火の魔力を持つ人間はリーダーシップがあると言われている。王家の長男、火魔力、堂々とした雰囲気。レオンはまさに"エリート継承者"であった。
水晶玉をあれこれ点検していたヒューゴが、よし、とティファニーの方を振り返る。
「さあ、準備ができたよ。まずは型の測定からだね」
テーブルの上にはビロードの布、中央には水晶玉とそれを支える脚、そしてそれらを取り囲むように鏡が配置されている。
「魔力の使い方は知っている? 」
「ええと……、空気中の魔素を取り込んで……」
「そう。空気中には火、風、水、土の細かい粒子、つまり魔素が含まれている。ここまではいい? 」
こくんと頷く。
「僕たちは呼吸をすることで、常にその魔素を取り込みながら生活している。その魔素を意識的に体内を循環させることで、空気中の魔素と共鳴させて魔力を発動させるんだ」
「意識的に体内を循環させる……」
「うん。なんて言ったらいいのかなあ」
ヒューゴがすんと息を吸う。真似してすんと息を吸うと、風に乗ってふわりとユリの花の香りがした。
「深呼吸をすると、体の中に空気が行き渡るのが分かるよね? 」
「はい」
「そのイメージで、呼吸で取り込んだ空気の中から魔素だけを意識するんだ。一旦魔素を意識することが出来れば、体の隅々まで魔素が流れていることがはっきり意識できる」
「……魔素を意識するには、どうすればいいんですの? 」
「まずは深呼吸からだ。呼吸に注意深く意識を向けると、魔素が含まれているのが分かる。火の魔素だったら少し温かかったり、水魔素だったら少し冷たかったり。そんな感じで、空気の中に異質なものが混じっているのが微かに分かるんだ」
ちょうど風の中に百合の香りが混ざっているような感じだろうか。分かるような、分からないような、とりあえず頷いておく。

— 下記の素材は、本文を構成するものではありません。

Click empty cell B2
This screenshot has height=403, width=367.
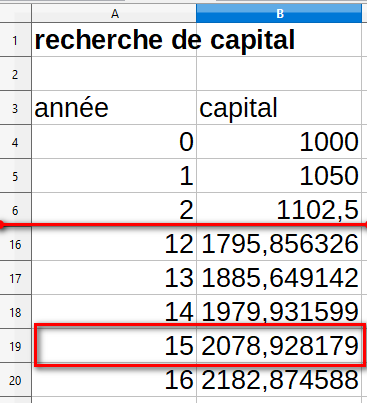click(279, 74)
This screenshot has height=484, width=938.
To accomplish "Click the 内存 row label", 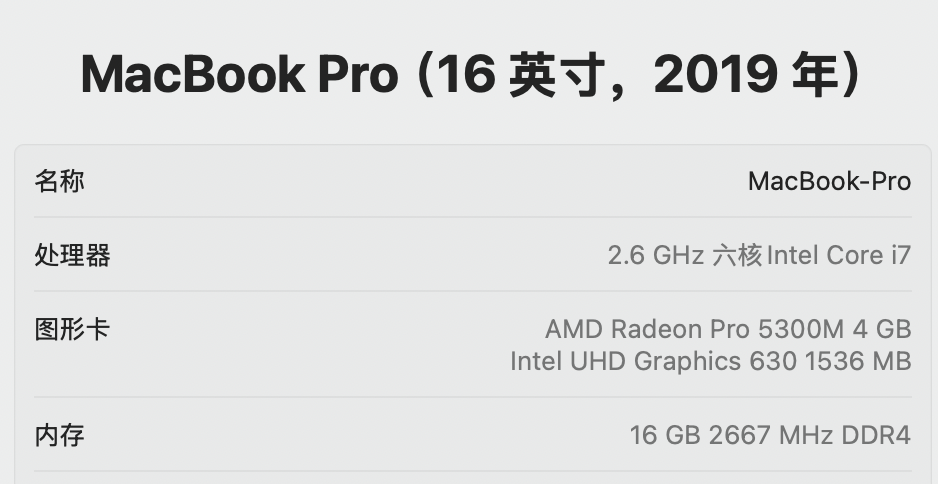I will (60, 435).
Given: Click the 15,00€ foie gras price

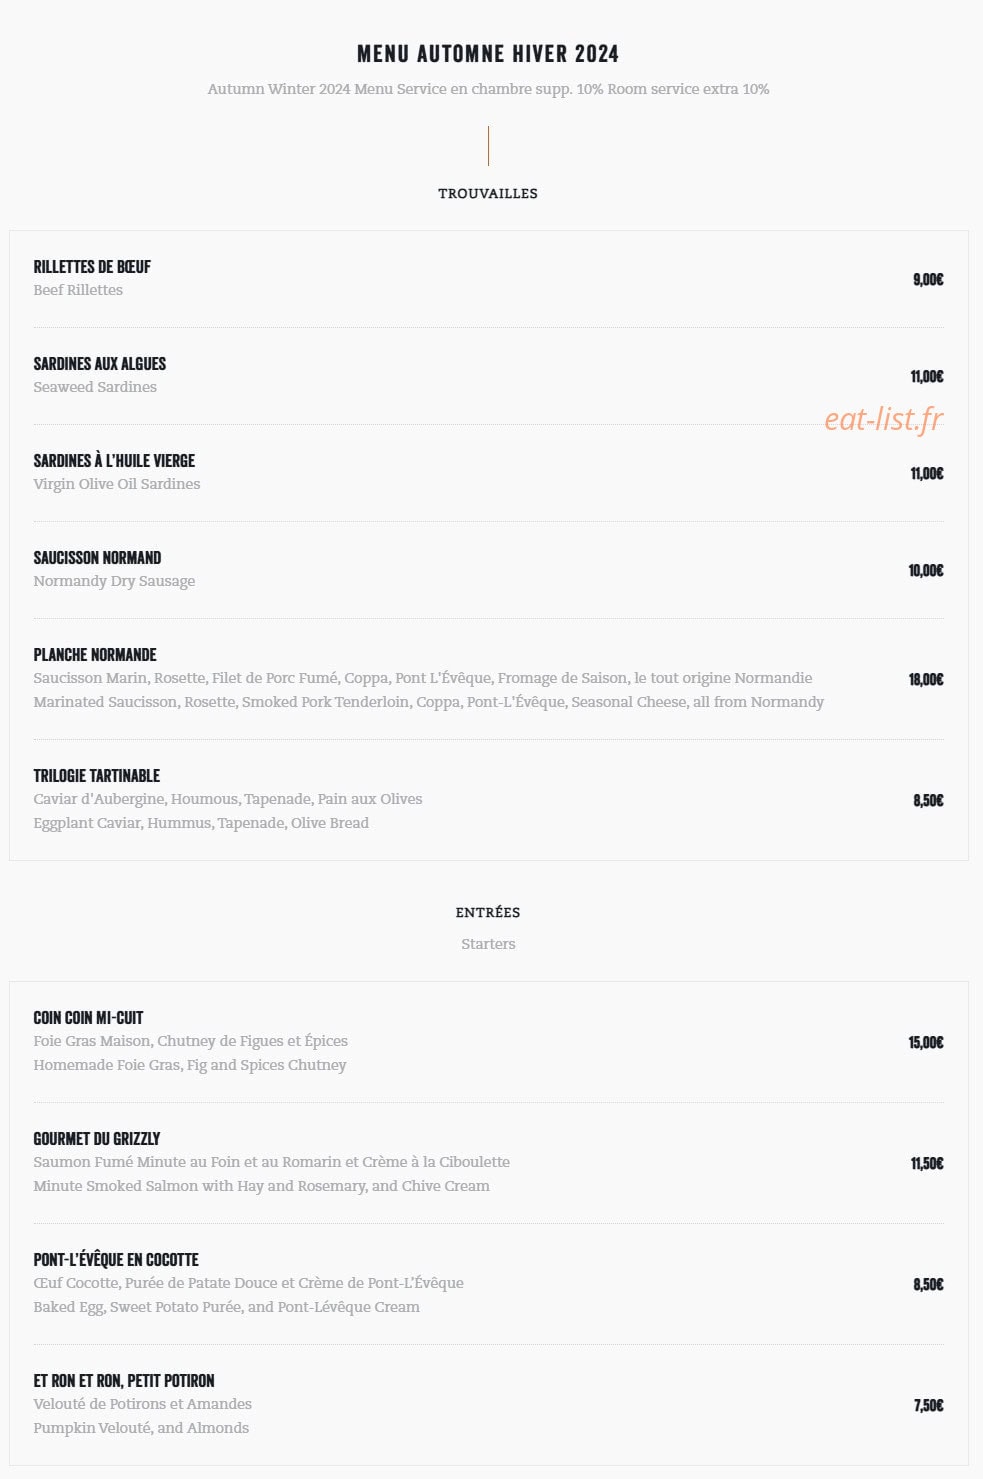Looking at the screenshot, I should pyautogui.click(x=926, y=1042).
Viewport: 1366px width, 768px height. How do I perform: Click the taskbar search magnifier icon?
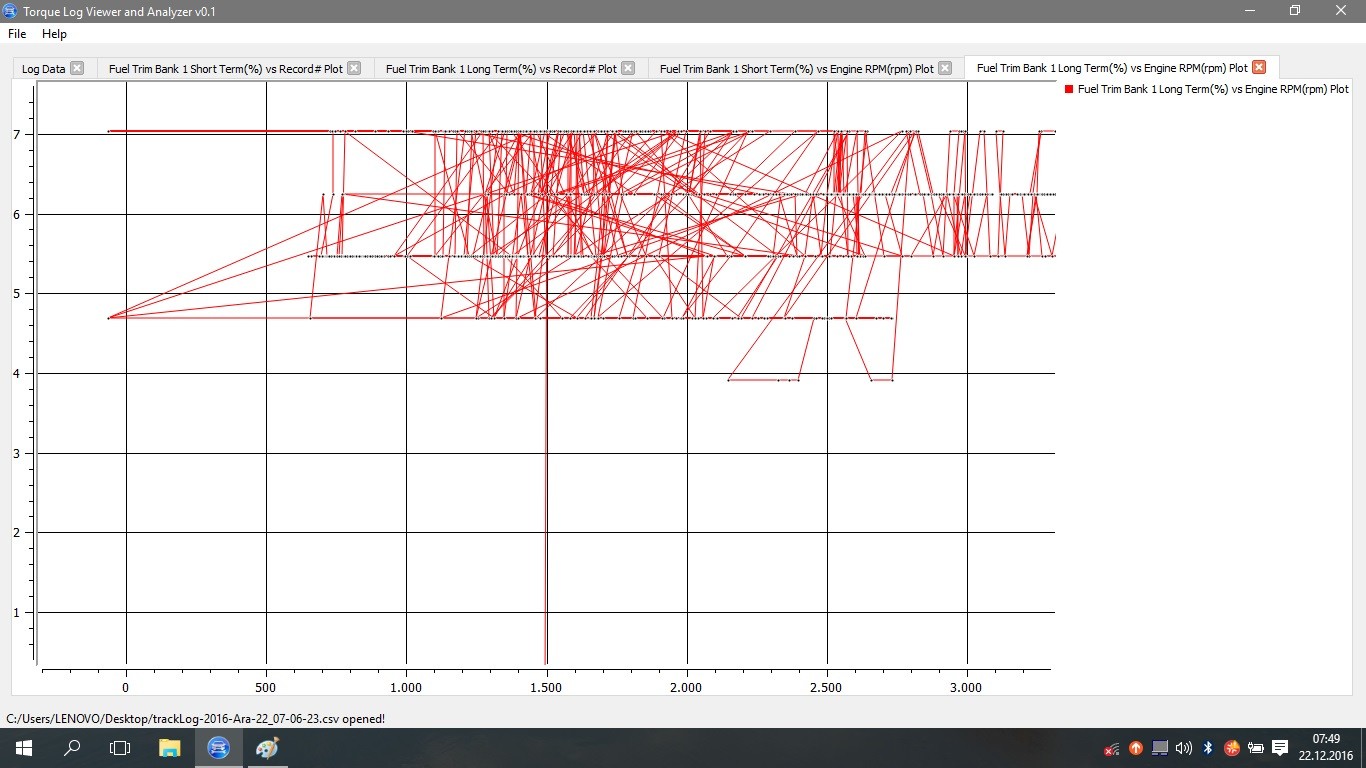[x=72, y=748]
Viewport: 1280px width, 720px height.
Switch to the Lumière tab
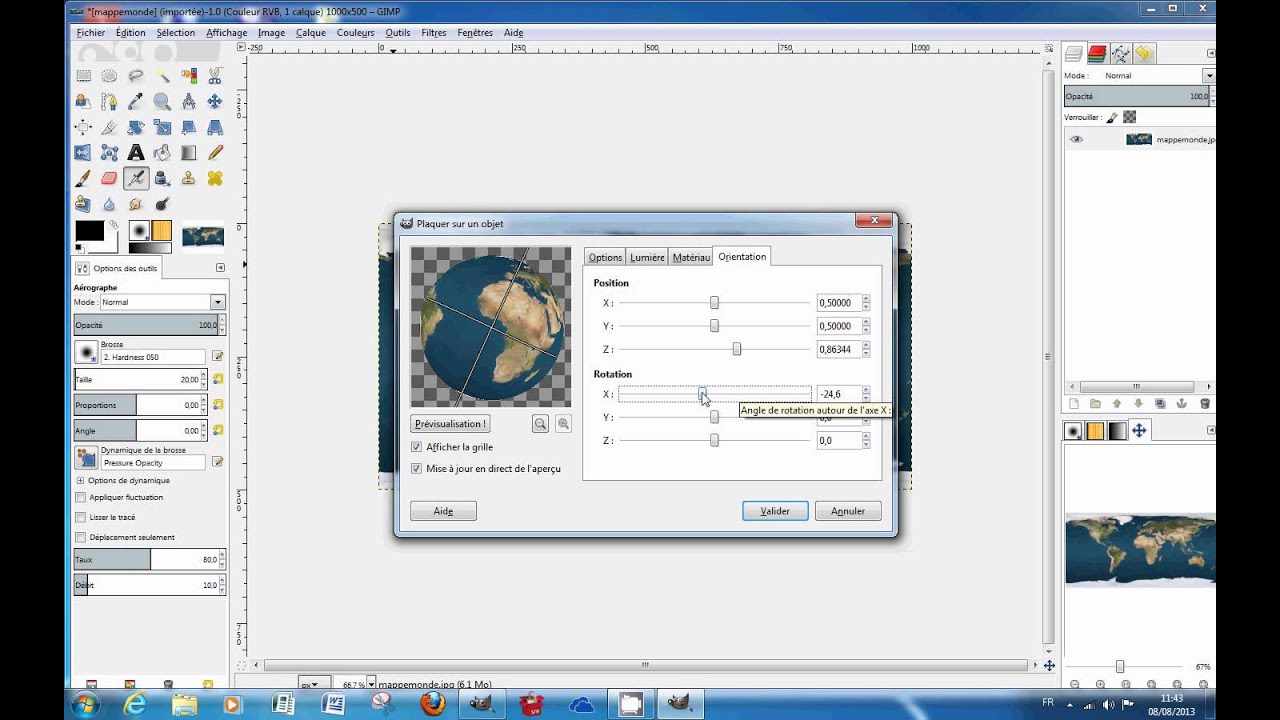(x=647, y=257)
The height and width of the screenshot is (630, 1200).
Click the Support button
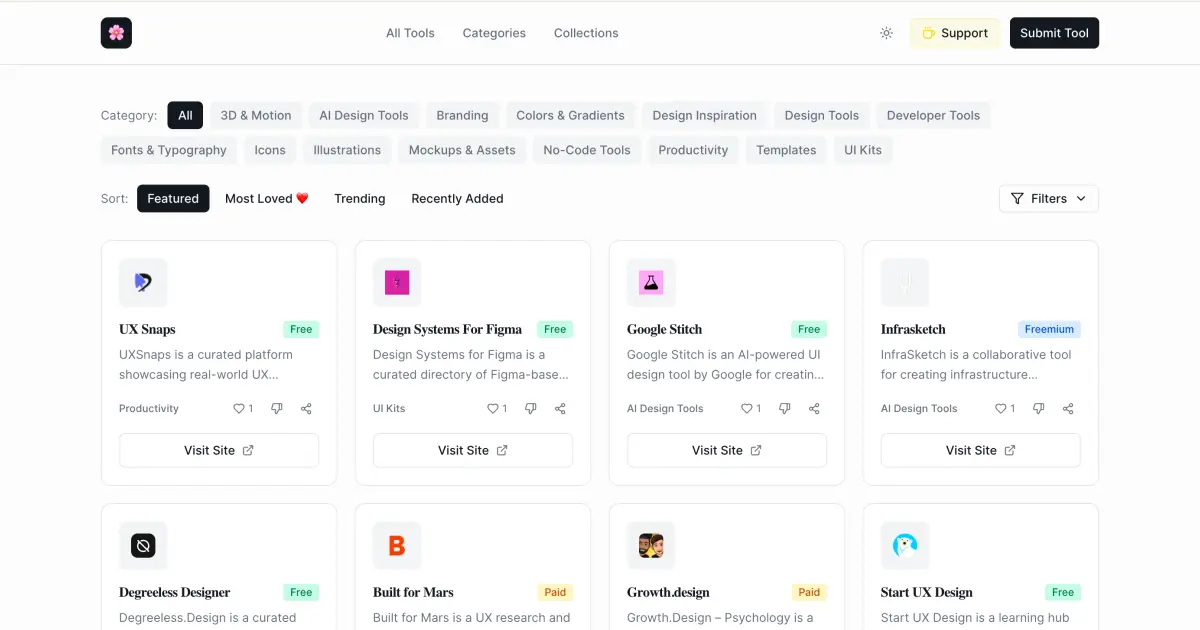pos(955,33)
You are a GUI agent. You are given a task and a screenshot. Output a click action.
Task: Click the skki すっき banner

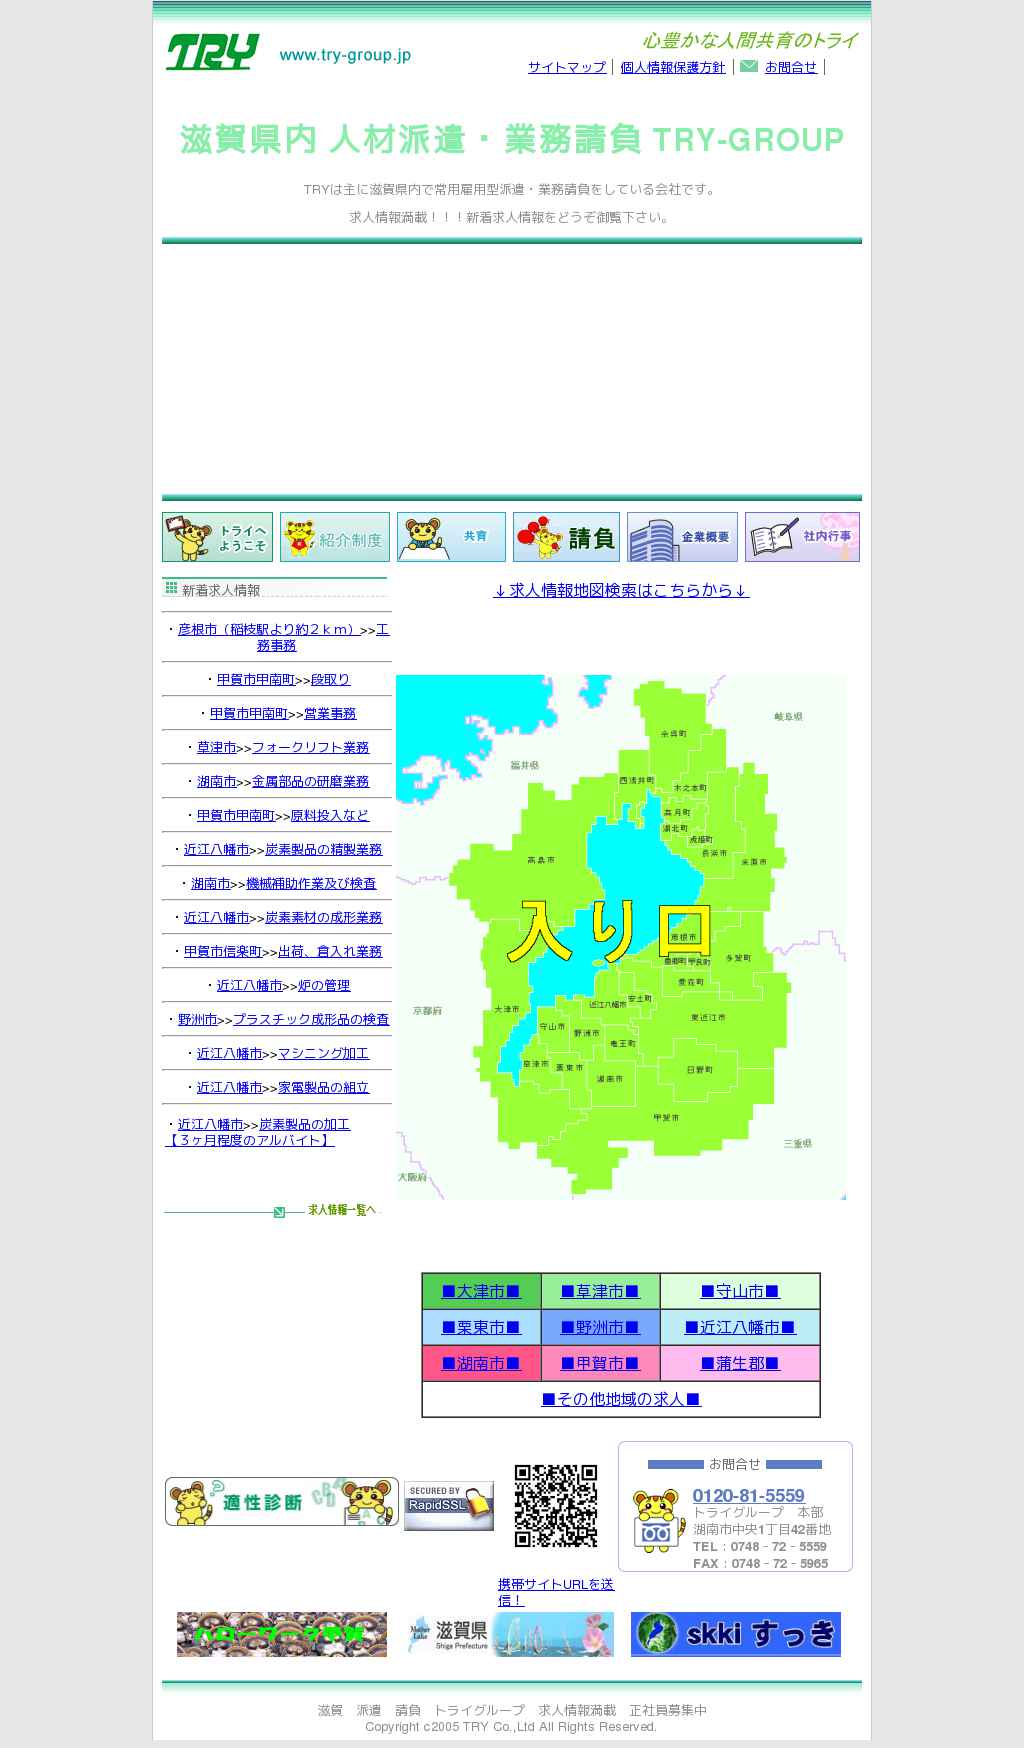tap(735, 1634)
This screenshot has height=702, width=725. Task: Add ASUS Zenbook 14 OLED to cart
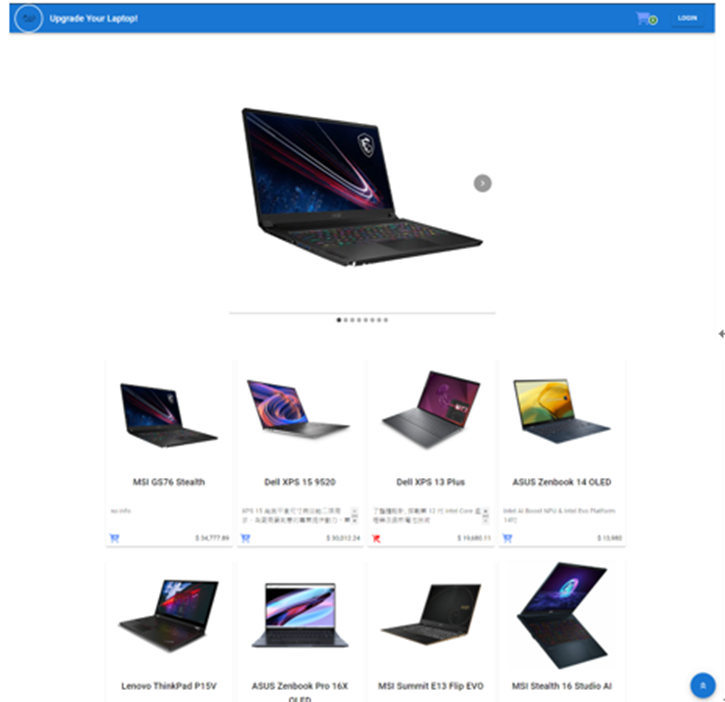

「魔素を意識できれば、魔素が体内を巡っていることが感覚として分かるようになる。冷たい飲み物を飲むと、冷えた液体が体の中を流れていくのが分かるだろう? それと同じだ。そして体中を巡ってきた魔素を、手のひらから出すイメージで指先に力を込めるんだ」
ヒューゴはそう言うと、手のひらを真っ直ぐ前に向けた。
「口から入って胸、腹、脚、つま先を回って手の指まで循環してきた魔素を、すべて手のひらに集結させる。そうすることで、体内の魔素と空気中の魔素が共鳴して、魔力が発動する。これが大体の仕組みだ」
「……ちょっとまだ理解が」
「うん、それでいい。頭で理解するよりも、やってみて感覚を掴む方が早い」
おいで、と手招きをされて、ティファニーは水晶玉の前まで進み出た。
「これは君の魔力の型を判定する装置だ。魔力の操作に慣れていないと、極小さな発動にしかならないことが多い。それを、この水晶玉に手のひらを当てて発動させて変化を大きくすることで、判断しやすくするんだよ」
手を水晶玉に当てて、と言われ、そろりと手のひらを透明な球体に沿わせる。じっとりと汗ばむ季節になって来たにも関わらず、水晶玉はひやりとしていた。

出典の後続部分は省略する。